Sundays with Stretchy Pants

It’s like Tuesdays with Morrie, without all the wisdom.


I Wanted to Play Drums

I wanted to play drums in middle school band class, but they wouldn’t let me because they had a rule that we had to know how to play the piano first. Dumb rule because, isn’t that what middle school band class is for? Learning? And Dabbling? How could I learn the stuff before band class? Assholes. I didn’t want to learn piano because, my god, the piano is so fine-motor skillish and I’m more of a gross-motor type. So I didn’t take band class, I took choir instead where I lip-synced and messed around and did drugs. Ok, I didn’t do drugs, but I could have and I would have been justified.

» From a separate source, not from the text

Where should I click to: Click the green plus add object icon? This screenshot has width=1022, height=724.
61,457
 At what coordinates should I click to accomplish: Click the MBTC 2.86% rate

*sigh* We watched Girls Rock last night at the Wexner Center and I cried all through it because it was awesome. And then I yelled at Bryan because, well, he’s a boy and he didn’t even have to learn that he rocks. And it’s not fair! But then, Dawn’s Girls Rock post makes a good point about boys and their struggles and whatnot, so I guess I won’t yell at him today. For being a boy.

The movie inspired my girls to play the drums (Liberty), play guitar and drums (Lena), and play guitar and drums and sing (Maya). And Bryan and I were inspired to pay for stuff that would enable those endeavors. Finally, the girls are doing what they’re supposed to by living out my dreams so that I can live through them. Er, maybe it’s not supposed to be about me and my dreams? I can’t remember. The world is so confusing after seeing Girls Rock.

Anyway, Kids Know Stuff is giving away a Washburn guitar soon and now I wish we could win it. Except it’s kind of ruined because it has either Hannah Montana or Camp Rock paint splashed all over it. I’m sure a kid would like it, but whatever.

We’re going to the Wexner Center to watch two more movies today: Jump and Children of Heaven. I’m sure Jump will inspire a jump rope purchase. I just hope Children of Heaven doesn’t inspire me to make the children share one pair of shoes. I’m easily swayed by visual media.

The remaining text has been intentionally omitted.